Van een verlening van de schone lei kan naar het oordeel van het hof op dit moment dan ook geen enkele sprake zijn.
3.8.3.
Daar staat evenwel tegenover dat [appellante] wel inmiddels conform een daartoe met de Belastingdienst gemaakte betalingsafspraak en via verrekeningen aflost op haar nieuwe schuld. Het hof acht, zoals ook door de rechtbank bepaald is, een verlenging van de schuldsaneringsregeling met een termijn van (maximaal) een jaar, dan wel zoveel korter totdat de nieuwe schuld is voldaan en waarbij [appellante] uitsluitend nog slechts het bewindvoerderssalaris, te vermeerderen met de daarover verschuldigde omzetbelasting, aan de boedel hoeft af te dragen, gegeven de specifieke omstandigheden van deze zaak alleszins in de rede liggen. Aldus wordt [appellante] de kans geboden alsnog een schone lei te verkrijgen.
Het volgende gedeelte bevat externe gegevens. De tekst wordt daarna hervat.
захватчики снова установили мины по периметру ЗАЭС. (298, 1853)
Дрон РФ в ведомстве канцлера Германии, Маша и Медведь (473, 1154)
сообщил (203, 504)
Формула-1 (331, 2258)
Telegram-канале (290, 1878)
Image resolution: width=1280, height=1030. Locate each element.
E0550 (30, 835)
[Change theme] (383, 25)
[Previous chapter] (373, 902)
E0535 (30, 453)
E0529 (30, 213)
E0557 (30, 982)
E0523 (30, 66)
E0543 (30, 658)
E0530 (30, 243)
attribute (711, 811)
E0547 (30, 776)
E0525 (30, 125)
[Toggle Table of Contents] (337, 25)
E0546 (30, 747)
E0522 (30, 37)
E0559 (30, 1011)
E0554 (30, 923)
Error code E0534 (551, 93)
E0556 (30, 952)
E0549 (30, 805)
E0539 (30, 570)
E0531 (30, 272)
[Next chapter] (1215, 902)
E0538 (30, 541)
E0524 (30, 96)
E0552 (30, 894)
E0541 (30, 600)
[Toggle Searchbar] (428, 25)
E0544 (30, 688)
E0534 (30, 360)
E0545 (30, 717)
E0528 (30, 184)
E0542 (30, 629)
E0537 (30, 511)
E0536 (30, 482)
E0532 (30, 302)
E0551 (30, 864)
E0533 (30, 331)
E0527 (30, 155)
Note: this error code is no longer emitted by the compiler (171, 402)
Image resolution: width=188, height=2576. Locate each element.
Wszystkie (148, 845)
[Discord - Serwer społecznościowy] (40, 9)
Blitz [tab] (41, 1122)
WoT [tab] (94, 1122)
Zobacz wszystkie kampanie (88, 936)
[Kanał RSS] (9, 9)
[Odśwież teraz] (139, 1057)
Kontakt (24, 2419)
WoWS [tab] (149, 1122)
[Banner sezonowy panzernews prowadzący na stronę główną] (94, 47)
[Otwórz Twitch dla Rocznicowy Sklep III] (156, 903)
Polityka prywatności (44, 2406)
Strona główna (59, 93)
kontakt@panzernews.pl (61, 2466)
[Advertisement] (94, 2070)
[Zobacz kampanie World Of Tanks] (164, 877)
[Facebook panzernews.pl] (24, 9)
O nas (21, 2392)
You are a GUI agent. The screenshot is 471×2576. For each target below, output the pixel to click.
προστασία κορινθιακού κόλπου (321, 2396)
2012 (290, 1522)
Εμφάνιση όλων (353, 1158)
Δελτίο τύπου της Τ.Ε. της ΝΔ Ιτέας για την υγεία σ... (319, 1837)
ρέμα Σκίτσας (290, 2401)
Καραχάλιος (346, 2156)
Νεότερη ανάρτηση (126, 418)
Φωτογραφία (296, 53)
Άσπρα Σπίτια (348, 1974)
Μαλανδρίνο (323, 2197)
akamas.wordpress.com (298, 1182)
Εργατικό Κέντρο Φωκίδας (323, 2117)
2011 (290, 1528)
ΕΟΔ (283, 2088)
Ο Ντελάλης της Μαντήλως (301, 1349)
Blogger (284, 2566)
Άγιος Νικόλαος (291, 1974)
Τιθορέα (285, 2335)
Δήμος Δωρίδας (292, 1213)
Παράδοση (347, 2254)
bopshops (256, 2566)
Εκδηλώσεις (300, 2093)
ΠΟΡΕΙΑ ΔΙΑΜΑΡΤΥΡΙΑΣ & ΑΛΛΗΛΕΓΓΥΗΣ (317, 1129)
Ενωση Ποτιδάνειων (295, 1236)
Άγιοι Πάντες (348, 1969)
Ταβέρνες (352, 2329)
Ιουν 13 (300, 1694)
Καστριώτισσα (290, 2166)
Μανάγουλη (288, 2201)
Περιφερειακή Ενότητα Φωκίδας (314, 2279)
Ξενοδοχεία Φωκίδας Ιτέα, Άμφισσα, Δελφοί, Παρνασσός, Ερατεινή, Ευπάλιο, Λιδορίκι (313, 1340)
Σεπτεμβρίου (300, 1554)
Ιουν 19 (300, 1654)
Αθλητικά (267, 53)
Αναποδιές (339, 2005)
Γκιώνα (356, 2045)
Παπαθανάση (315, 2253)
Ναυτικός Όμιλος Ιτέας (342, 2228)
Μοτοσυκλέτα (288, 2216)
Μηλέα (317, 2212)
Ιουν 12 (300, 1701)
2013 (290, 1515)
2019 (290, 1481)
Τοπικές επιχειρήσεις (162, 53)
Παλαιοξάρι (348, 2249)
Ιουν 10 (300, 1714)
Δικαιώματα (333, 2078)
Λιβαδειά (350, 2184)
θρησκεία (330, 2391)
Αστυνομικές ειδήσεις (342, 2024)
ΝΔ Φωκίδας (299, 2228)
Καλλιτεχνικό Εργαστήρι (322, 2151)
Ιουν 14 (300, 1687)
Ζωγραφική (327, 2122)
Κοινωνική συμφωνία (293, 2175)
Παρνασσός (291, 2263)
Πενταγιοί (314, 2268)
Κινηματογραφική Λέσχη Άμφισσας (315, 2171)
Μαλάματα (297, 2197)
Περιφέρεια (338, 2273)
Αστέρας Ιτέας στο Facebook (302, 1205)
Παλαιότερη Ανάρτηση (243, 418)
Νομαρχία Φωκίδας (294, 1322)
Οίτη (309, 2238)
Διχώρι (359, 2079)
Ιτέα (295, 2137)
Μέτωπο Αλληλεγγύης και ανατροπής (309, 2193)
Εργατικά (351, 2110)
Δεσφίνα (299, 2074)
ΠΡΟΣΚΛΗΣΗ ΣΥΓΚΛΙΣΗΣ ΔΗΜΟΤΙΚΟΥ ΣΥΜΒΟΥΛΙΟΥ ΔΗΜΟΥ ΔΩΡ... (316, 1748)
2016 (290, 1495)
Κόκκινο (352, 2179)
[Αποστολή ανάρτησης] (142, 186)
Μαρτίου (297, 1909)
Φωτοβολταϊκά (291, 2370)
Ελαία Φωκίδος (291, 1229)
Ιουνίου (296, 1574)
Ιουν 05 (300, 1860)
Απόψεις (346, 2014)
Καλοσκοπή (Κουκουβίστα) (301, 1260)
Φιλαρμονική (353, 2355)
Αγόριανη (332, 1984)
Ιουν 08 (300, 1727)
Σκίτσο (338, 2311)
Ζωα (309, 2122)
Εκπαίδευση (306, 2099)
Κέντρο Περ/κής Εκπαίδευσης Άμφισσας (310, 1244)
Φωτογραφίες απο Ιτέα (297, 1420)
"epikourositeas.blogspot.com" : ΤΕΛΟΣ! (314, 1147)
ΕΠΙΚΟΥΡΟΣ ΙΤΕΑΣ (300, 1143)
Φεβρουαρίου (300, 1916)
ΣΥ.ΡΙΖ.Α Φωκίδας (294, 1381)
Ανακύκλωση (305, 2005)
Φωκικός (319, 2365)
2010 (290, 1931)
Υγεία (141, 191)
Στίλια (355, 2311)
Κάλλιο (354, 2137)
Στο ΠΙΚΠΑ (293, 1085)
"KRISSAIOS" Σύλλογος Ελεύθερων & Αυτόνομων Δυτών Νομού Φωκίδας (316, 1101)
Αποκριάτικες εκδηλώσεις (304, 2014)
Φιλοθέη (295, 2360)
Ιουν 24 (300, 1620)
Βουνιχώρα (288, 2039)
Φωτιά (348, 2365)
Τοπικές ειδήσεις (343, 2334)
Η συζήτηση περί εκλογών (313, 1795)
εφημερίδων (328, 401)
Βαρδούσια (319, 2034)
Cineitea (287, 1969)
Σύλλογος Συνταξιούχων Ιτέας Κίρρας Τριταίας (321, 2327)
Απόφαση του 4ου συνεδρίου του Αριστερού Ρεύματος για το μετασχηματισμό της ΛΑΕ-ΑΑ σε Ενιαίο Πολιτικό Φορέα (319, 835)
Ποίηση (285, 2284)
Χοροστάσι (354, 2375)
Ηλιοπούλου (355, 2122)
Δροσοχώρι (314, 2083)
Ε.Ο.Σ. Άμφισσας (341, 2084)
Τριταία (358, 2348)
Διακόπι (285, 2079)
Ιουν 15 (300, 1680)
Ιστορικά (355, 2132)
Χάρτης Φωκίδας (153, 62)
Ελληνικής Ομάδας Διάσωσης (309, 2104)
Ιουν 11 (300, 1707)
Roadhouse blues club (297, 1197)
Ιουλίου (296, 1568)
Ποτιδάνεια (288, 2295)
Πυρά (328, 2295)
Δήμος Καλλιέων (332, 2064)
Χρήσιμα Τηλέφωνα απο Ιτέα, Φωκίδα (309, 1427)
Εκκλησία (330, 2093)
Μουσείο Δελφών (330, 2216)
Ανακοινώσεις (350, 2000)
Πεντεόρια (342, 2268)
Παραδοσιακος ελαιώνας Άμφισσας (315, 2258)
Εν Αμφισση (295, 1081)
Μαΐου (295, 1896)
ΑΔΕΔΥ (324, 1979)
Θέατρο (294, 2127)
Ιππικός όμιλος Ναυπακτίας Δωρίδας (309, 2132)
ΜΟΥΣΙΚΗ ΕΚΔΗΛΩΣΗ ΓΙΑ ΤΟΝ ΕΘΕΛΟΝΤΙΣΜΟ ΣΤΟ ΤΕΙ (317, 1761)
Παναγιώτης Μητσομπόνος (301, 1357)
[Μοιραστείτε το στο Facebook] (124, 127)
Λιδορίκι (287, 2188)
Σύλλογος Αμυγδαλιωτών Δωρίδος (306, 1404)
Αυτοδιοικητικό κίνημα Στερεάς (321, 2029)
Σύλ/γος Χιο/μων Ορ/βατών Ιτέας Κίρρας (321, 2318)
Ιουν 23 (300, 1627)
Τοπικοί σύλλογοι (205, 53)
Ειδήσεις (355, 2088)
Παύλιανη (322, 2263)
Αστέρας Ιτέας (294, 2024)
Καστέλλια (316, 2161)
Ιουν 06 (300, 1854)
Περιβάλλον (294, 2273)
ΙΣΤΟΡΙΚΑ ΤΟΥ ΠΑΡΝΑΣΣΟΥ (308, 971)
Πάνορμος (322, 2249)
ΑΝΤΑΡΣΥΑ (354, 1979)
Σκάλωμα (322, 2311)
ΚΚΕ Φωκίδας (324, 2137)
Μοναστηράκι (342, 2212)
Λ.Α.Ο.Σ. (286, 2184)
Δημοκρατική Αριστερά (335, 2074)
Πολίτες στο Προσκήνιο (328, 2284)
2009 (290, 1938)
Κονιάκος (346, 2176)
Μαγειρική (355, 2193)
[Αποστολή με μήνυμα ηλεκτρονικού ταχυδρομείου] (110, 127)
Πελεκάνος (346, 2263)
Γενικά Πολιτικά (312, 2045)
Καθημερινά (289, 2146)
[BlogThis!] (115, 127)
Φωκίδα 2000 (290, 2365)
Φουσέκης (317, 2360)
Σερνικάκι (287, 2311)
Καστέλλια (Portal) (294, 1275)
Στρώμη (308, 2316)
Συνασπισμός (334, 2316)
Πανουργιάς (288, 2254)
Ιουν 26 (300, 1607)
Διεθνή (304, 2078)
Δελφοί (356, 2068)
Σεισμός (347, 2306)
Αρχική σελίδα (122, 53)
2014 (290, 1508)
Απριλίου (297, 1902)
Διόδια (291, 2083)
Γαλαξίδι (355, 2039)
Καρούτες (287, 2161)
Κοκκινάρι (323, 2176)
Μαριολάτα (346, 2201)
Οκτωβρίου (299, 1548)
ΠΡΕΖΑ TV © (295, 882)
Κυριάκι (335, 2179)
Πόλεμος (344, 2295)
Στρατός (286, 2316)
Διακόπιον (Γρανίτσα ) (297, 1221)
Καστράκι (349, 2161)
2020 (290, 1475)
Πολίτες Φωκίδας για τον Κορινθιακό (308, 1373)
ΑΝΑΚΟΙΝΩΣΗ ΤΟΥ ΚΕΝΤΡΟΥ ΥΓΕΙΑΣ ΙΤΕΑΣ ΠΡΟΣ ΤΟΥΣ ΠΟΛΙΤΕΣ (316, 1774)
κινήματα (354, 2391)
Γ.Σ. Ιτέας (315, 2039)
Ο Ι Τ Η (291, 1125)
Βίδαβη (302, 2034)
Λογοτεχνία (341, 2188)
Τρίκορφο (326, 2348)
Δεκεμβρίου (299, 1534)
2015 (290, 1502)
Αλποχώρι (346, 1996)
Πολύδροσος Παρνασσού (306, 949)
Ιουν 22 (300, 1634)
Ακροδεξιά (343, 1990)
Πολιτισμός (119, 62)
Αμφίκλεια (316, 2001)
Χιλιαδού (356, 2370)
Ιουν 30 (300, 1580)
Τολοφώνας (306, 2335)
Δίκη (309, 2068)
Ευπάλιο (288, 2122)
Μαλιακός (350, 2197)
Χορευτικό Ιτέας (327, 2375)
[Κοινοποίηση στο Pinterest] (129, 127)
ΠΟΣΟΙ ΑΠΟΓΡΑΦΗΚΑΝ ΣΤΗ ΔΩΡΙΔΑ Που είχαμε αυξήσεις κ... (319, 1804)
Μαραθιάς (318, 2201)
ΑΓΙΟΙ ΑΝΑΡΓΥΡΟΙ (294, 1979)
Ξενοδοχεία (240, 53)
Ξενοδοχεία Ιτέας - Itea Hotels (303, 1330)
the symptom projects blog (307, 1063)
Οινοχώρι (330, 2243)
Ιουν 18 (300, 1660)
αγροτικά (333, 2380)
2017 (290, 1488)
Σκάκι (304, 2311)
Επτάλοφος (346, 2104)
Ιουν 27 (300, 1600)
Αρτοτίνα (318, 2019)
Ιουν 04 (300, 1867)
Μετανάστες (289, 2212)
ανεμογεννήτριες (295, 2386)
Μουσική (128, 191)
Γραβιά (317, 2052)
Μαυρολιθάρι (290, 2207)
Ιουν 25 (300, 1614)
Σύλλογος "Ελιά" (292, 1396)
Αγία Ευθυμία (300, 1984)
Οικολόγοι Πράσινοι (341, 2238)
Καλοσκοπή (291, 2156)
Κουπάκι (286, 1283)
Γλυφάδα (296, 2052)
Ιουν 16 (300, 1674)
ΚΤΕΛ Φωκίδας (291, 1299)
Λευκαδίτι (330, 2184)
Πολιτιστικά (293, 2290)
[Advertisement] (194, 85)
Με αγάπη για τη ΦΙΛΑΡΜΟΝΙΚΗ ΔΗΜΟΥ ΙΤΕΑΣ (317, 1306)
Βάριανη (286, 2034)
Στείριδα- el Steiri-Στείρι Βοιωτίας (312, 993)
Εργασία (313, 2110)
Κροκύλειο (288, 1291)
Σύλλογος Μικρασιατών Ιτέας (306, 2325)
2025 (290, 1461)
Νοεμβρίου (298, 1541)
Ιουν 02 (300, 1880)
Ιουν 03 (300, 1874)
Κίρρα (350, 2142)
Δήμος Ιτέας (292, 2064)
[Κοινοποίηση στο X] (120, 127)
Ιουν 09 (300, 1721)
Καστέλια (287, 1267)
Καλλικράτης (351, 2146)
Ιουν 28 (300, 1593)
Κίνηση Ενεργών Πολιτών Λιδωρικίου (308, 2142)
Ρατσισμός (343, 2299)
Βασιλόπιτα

Al hetgeen hiervoor is overwogen voert het hof dan ook tot de slotsom dat de rechtbank terecht en op goede gronden heeft geoordeeld dat de schuldsaneringsregeling van Mariavoor de duur van maximaal één jaar dient te worden verlengd teneinde haar in de gelegenheid te stellen de nieuwe schuld aan de Belastingdienst in zijn geheel af te kunnen lossen.
3.9.
Het vonnis waarvan beroep zal worden bekrachtigd.

4.De uitspraak

Het hof:
bekrachtigt het vonnis waarvan beroep.
Dit arrest is gewezen door mrs. R.R.M. de Moor, A.P. Zweers-van Vollenhoven en T. van der Valk en in het openbaar uitgesproken op 31 augustus 2017.